B. Current and Former Clients of the Firm That Are Creditors of Debtors; Representation in These Chapter 11 Cases
9. The Firm also currently represents creditors and affiliates of creditors of Debtors as
reflected on Schedule 2. Furthermore, the Firm previously represented, but does not currently
represent other creditors or affiliates of creditors of Debtors as reflected on Schedule 2. Such
representation will not impact Quinn Emanuel’s ability to fulfill its obligations as counsel to
Debtors as allowed by 11 U.S.C. § 327(a).
10. None of the preceding current clients individually represents more than 1% of the
Firm’s annual revenues. Because there is often a lag time between when work for a client ceases
and the actual closing of a matter on the conflicts system, as used herein, the term “former client”

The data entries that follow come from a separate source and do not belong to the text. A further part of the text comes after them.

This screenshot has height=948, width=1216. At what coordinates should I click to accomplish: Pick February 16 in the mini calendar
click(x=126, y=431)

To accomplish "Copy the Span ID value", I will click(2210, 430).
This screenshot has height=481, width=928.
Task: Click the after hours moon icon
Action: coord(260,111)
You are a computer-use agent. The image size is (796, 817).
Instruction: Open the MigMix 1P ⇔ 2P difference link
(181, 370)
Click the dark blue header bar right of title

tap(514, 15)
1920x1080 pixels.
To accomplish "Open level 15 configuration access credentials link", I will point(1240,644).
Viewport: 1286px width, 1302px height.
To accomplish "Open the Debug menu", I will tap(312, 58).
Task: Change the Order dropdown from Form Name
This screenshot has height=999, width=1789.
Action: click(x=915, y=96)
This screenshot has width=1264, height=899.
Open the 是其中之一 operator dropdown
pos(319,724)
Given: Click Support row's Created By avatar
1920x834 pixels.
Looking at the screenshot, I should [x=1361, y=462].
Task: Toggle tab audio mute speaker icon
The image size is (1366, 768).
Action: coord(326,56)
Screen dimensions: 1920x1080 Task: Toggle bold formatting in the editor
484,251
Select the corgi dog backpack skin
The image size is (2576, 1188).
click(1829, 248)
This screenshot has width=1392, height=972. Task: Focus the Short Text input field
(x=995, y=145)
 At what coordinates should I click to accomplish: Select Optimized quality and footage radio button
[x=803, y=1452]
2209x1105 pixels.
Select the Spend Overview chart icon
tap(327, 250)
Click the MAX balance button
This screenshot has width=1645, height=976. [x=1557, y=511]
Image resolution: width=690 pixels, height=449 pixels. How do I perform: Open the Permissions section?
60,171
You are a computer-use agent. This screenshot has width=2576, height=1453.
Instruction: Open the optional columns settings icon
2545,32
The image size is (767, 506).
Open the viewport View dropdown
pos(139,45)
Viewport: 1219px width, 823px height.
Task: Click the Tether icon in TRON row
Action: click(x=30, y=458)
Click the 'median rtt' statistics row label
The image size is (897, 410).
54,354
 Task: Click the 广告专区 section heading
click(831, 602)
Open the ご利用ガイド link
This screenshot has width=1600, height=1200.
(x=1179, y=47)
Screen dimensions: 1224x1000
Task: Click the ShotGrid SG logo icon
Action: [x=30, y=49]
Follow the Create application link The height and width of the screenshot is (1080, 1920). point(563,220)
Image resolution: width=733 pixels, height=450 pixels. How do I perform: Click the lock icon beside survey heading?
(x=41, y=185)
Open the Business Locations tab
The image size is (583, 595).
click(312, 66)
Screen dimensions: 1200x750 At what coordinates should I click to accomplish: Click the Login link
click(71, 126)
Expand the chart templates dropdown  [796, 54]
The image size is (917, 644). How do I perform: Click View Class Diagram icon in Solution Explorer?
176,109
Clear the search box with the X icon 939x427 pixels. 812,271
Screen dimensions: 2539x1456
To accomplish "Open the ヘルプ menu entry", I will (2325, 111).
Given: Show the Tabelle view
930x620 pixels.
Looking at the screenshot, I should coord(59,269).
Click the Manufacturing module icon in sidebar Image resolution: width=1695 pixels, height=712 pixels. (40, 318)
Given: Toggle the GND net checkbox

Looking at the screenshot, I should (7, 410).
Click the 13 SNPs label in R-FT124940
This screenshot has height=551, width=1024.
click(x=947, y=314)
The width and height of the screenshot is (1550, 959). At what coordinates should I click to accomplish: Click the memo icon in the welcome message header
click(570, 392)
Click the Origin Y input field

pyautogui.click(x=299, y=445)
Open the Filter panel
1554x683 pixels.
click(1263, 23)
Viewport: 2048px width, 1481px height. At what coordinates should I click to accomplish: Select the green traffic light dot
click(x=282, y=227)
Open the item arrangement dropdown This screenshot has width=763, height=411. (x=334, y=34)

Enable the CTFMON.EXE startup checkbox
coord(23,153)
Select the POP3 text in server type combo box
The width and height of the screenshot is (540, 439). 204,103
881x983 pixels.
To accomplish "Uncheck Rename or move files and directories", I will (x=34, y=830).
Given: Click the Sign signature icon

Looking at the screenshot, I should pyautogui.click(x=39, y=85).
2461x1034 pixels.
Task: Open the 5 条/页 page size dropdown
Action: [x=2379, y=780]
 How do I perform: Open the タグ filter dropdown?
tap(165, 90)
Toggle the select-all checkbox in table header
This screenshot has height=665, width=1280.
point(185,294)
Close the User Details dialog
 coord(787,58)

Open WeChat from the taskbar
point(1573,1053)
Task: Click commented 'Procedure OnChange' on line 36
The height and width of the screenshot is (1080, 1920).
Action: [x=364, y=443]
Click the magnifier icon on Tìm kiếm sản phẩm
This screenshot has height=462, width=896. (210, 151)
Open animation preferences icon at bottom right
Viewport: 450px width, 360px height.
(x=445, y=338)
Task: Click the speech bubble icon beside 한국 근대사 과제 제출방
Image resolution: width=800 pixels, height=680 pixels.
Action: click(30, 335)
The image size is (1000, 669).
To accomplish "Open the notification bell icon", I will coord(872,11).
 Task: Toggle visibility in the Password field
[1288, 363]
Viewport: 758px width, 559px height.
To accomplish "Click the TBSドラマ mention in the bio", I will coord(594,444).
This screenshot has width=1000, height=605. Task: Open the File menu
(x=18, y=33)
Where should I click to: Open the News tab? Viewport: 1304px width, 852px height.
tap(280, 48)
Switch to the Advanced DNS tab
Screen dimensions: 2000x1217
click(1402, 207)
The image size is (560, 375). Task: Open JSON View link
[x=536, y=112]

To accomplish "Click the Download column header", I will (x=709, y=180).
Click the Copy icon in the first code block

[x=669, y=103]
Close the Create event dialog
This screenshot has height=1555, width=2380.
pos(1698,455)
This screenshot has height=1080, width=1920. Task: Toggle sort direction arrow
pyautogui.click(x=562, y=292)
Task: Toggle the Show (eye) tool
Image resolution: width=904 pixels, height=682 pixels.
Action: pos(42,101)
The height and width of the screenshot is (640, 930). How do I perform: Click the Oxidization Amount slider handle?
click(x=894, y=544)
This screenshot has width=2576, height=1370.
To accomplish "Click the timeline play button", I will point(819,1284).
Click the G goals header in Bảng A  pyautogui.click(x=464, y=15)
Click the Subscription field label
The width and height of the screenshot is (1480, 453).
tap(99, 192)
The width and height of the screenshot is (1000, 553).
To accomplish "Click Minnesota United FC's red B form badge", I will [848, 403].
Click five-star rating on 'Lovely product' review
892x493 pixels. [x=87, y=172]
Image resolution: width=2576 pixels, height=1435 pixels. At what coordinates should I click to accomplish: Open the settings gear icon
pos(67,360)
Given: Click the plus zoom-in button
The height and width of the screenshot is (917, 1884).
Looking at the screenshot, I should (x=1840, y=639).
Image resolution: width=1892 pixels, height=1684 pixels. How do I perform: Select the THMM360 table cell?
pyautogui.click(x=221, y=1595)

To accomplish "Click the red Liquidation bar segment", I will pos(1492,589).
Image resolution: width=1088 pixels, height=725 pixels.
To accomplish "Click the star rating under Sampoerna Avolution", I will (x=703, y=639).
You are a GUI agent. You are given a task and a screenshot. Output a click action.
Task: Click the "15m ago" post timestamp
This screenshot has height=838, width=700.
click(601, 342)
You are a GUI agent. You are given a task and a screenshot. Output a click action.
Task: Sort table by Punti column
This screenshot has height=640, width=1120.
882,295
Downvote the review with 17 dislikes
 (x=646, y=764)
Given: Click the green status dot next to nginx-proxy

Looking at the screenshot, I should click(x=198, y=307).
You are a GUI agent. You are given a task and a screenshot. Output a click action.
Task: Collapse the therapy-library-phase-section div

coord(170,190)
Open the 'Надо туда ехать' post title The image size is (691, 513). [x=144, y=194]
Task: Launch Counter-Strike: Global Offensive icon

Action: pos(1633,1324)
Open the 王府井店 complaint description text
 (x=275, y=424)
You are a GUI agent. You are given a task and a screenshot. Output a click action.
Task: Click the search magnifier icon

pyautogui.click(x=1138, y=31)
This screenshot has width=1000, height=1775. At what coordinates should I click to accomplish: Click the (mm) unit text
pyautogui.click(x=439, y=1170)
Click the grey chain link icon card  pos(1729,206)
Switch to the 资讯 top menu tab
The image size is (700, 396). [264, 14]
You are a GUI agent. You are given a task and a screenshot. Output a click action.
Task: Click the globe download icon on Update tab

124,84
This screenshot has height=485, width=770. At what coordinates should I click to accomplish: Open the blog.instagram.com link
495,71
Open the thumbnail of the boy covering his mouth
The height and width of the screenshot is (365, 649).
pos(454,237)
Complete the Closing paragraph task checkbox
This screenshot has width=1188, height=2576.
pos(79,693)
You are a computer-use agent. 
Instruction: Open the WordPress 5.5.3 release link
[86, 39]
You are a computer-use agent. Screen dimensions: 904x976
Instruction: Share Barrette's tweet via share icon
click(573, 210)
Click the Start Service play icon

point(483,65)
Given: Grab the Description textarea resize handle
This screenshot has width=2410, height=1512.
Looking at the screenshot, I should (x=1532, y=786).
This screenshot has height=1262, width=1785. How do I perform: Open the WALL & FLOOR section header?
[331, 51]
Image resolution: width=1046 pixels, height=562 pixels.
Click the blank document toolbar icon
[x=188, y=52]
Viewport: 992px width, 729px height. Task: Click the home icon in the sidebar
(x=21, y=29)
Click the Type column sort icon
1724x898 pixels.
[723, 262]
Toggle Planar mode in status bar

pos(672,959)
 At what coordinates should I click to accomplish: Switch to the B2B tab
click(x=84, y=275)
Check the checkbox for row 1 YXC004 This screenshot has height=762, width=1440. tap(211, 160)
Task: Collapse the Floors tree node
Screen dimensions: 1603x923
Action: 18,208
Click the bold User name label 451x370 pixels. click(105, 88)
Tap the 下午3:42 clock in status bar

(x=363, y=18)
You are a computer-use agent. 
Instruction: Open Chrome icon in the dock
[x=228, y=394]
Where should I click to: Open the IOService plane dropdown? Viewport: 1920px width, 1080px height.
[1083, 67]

refers to clients for whom the last activity at the Firm was more than 12 months prior to the date
hereof.
C. Quinn Emanuel’s Payment History with the Debtor
11. On April 24, 2020, Quinn Emanuel received a retainer in the amount of
$800,000.00 from Grupo Cinemex, S.A. de C.V., the majority shareholder of Debtor Cinemex
Holdings USA, Inc. for services rendered in connection with pending litigation in the Southern
District of Texas as well as preparation for a chapter 11 filing of certain entities. On that same
day, Quinn Emanuel drew down $741,567.03 for the prepetition legal fees incurred. On April 27,
2020, Quinn Emanuel forwarded $50,000.00 to Bast Amron LLP as a retainer for prospective legal
work as co-counsel for the Debtors in connection with these cases. Quinn Emanuel currently holds
a retainer in the amount of $8,432.97 as of the Petition Date.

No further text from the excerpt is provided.